(DIRECTIONS): Rewrite the lines from the one containing "The height and" through the end of the records as a numbered list, skipping blank lines and leaving out the pictures.

(DATA SUPPLIED):
════
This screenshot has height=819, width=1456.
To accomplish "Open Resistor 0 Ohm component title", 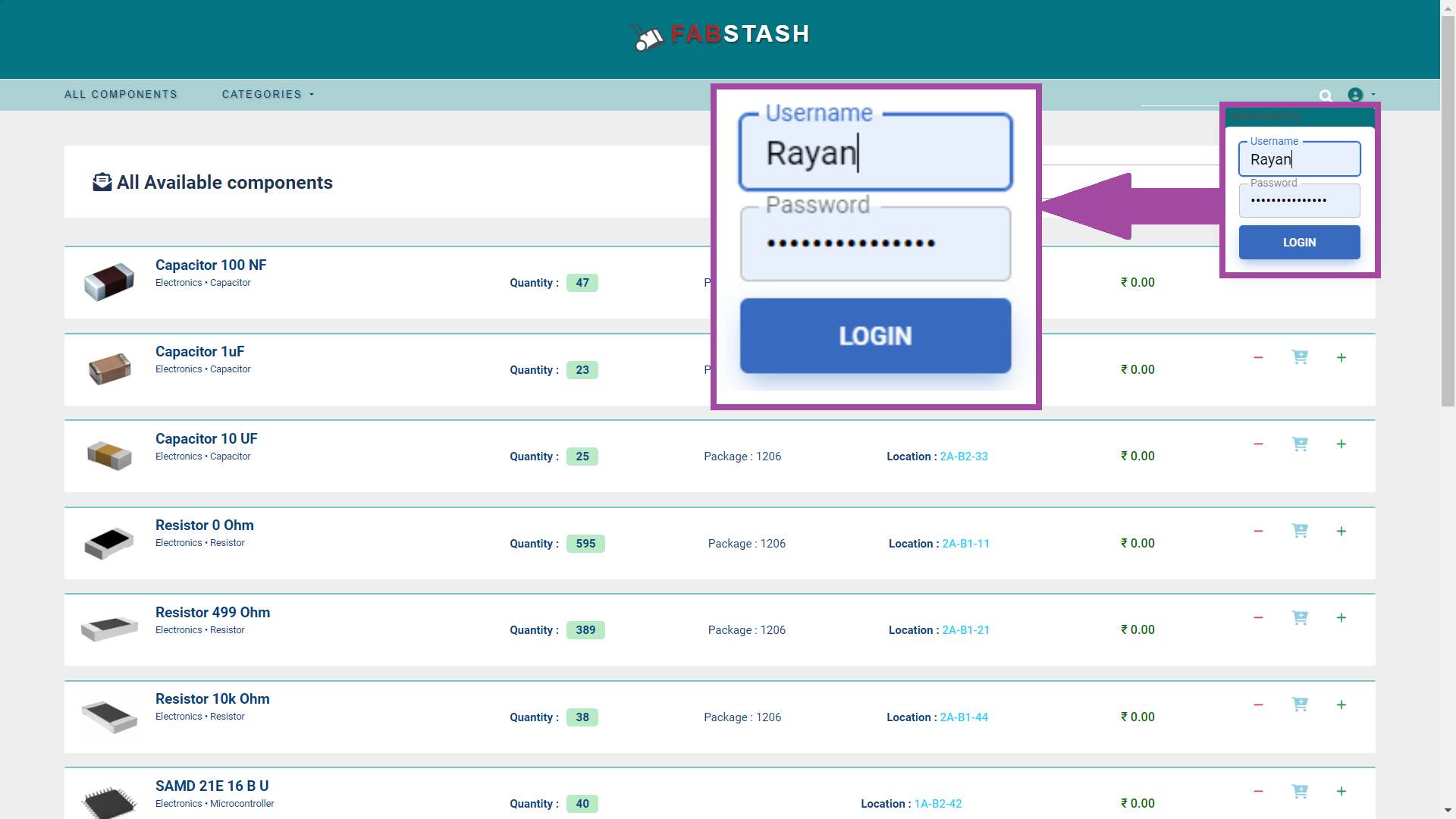I will (x=204, y=526).
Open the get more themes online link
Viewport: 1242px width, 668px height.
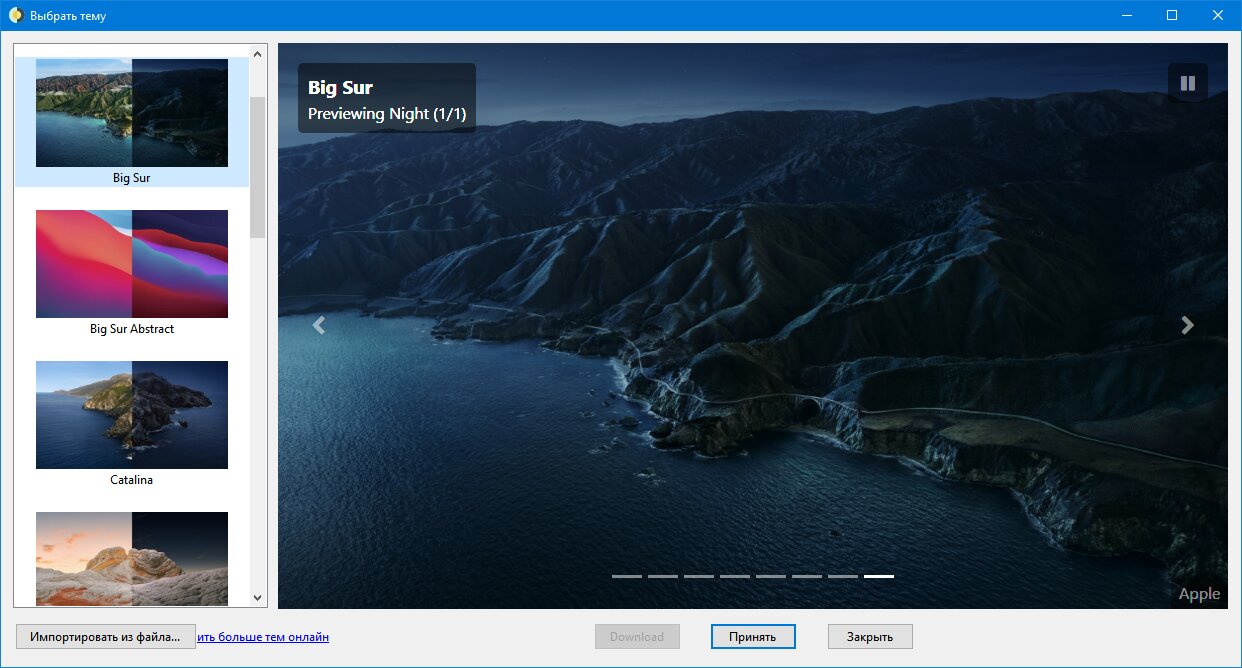pyautogui.click(x=263, y=636)
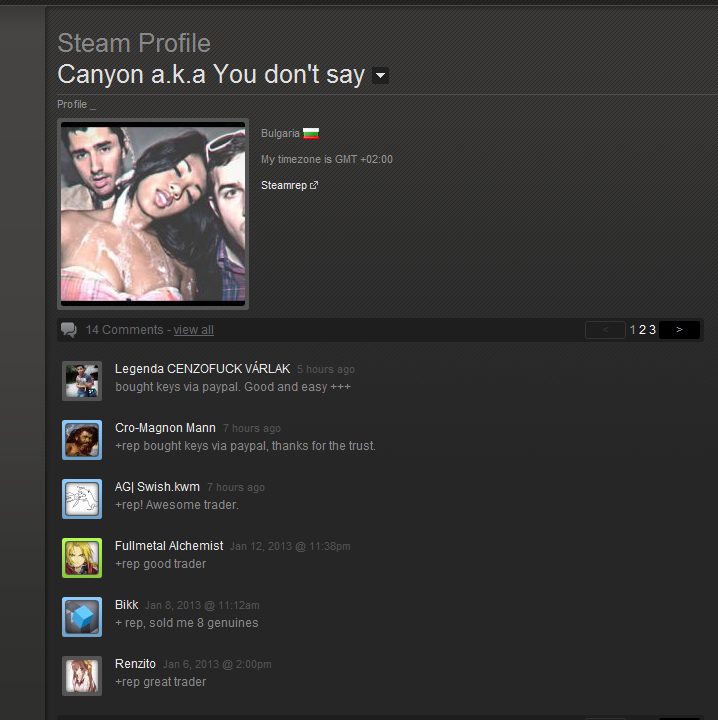Go to comments page 3
This screenshot has width=718, height=720.
pos(652,330)
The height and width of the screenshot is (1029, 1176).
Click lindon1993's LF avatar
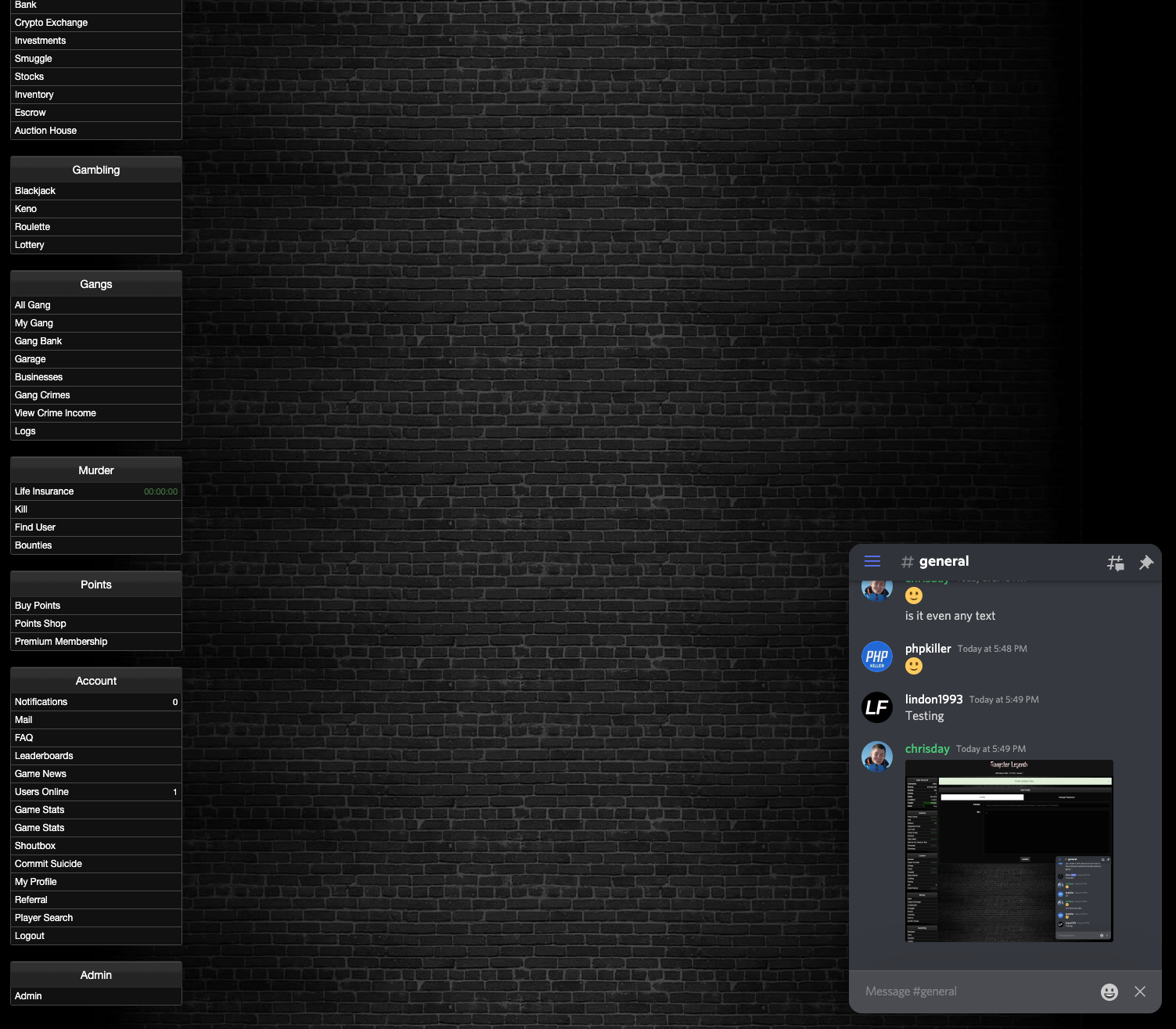point(877,707)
════
(THE SOLUTION):
1. The height and width of the screenshot is (1029, 1176).
2. Click lindon1993's LF avatar
3. point(877,707)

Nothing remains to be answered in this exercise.